**AIM OF THE TASK:** Translate this sentence from the passage on the Vicksburg canal below into Spanish: "Several regiments, quartered in exposed positions, were obliged to move their tents and furniture with remarkable celerity; while some companies were isolated from our main body, and had to be ferried across the new lagoon to rejoin it."

**PASSAGE TO READ:**
** Start **

Williams's engineers had located their embryo canal unwisely. At its head, a strong eddy set the current away from the bank, rendering difficult the coaxing of a large body of water into it if it were completed; while its lower terminus was commanded by the batteries of Vicksburg — a serious drawback upon its prospective usefulness. Still, it was judged expedient to complete this, rather than commence a new one; and the river was rising so fast, under the stimulus of incessant rains (which by no means increased the attractiveness to our soldiers of digging up the mire and though clay), that it was confidently expected soon to obliterate all traces of our engineering blunders. As there was daily increasing peril that it would drown out our camps, compelling our men to reembark, the excavated earth was all thrown up on the west side, forming an embankment in front of our camps, between them and Vicksburg. Thus the work was proceeding vigorously and hopefully, when2 the swelling flood of the Mississippi — now eight feet above the bottom of the canal — broke over the precautionary dam erected across its head, and at once poured in a flood which filled the embryo internal improvement in a few minutes, burying myriads of implements, and constraining the diggers to run for their lives. Several regiments, quartered in exposed positions, were obliged to move their tents and furniture with remarkable celerity; while some companies were isolated from our main body, and had to be ferried across the new lagoon to rejoin it. The embankment of the Vicksburg and Shreveport Railroad arrested the progress of the inundation northward; and our soldiers stationed below were required to more their tents to the ground above that embankment. And now, after some days' consideration and hesitating effort, it was decided that the canal was an abortion — the Father of Waters having paralyzed it by his veto; while the batteries of Vicksburg frowned grimly, defiantly as ever.

** End **

**RECORDED INFORMATION:**

** Start **

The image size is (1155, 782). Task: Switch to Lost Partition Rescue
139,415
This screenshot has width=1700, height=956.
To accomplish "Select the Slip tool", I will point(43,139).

** End **

**FINISHED EXERCISE:** Varios regimientos, acuartelados en posiciones expuestas, se vieron obligados a trasladar sus tiendas y enseres con notable celeridad, mientras que algunas compañías quedaron aisladas del grueso de nuestras tropas y tuvieron que ser llevadas en barca a través de la nueva laguna para reincorporarse a él.